A new study by Goldman shows that stocks will do well if inflation remains muted, but an escalating consumer price index (CPI) will hurt returns. This according to a recent article in Chief Investment Officer.
According to Goldman chief U.S. equity strategist David Kostin, “The stock market tends to perform better during periods of low inflation than when inflation is high.” While that may sound like conventional wisdom, the article points out that the Goldman study offers the additional insight that “everything depends on the sustainability of the current inflationary surge.”
In other words, right now the market seems to by siding with the somewhat “benign” conclusion that the recent rise in CPI is transitory, triggered by pent-up demand and supply constraints. This is supported, the article notes, by a decrease in bond yields—which would not be happening if investors expected a major uptick in inflation.

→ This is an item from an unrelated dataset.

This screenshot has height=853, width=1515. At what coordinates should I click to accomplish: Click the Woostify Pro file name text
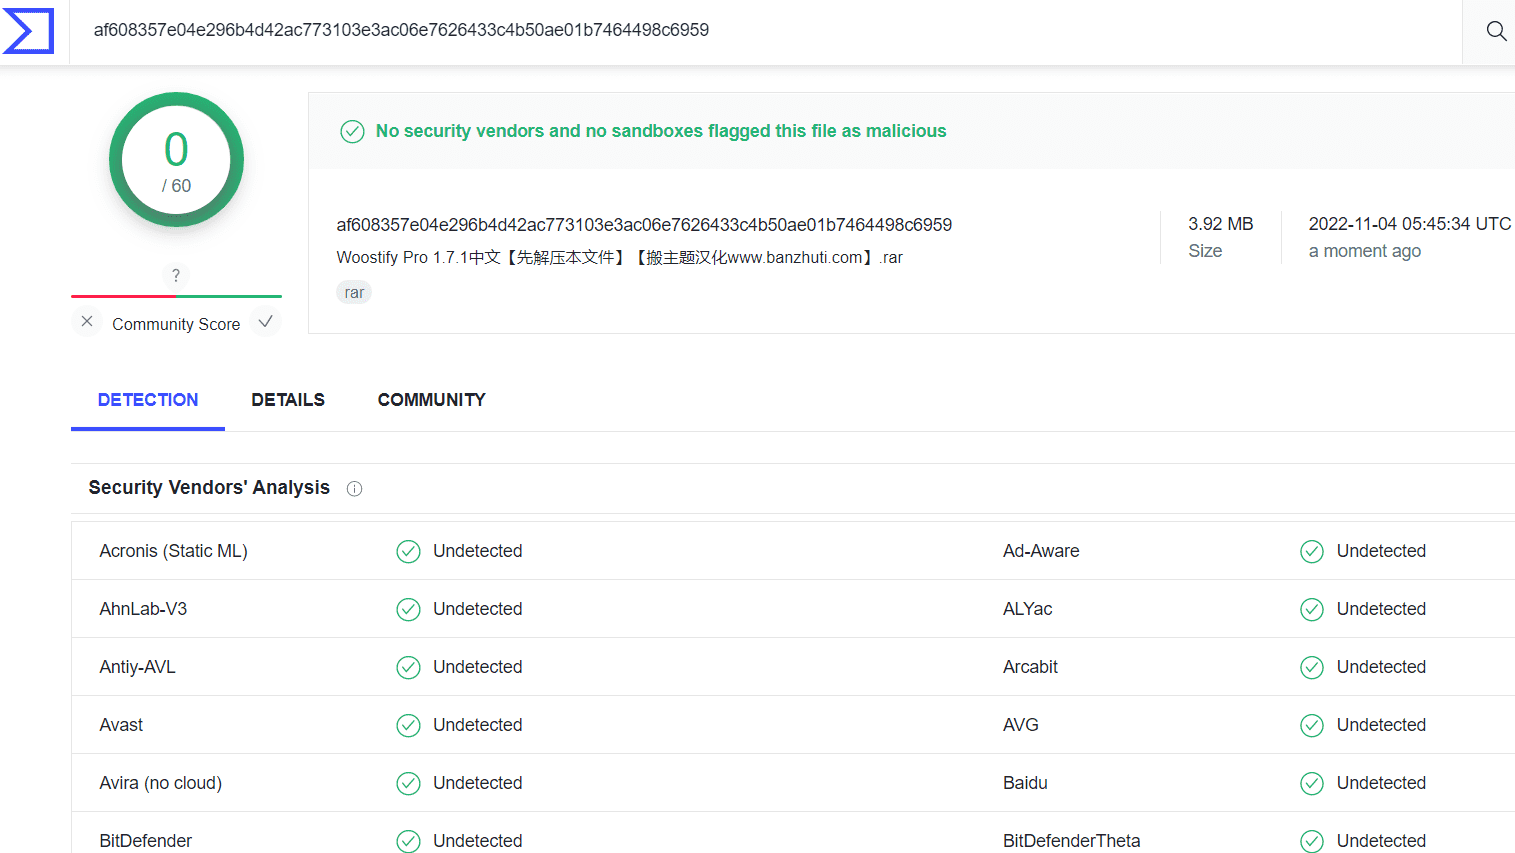pyautogui.click(x=619, y=258)
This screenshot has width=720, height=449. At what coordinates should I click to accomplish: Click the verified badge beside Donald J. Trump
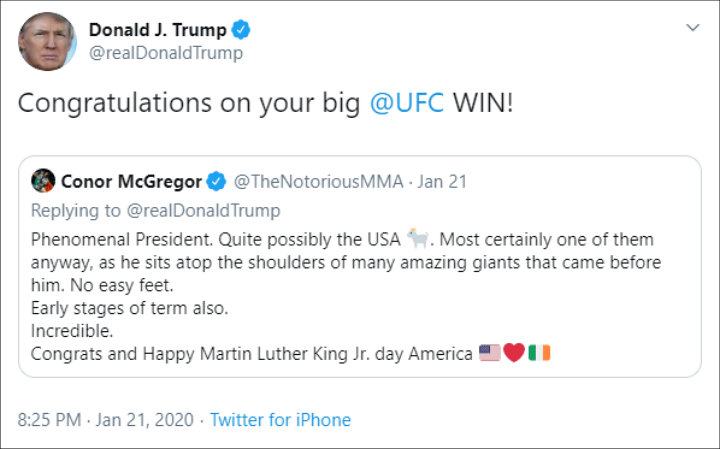241,30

The article notes that, since the end of double-digit inflation in the early 1980s, “the pattern has been for full-year CPI to stay in the low single digits, around 2%,” adding, “Whenever it came in at a high point, which was never much more than 5%, it quickly fell back.”
The Fed’s preferred inflation indicator, the core personal consumption expenditures index (PCE), reportedly rose to 3.1% in April, above the 2.9% consensus estimate. Goldman’s study found that since 1962, high inflation was accompanied by stock market returns of 9% annually, while low inflation saw returns of 15% (“high” and “low” defined by the CPI’s movement compared to projections).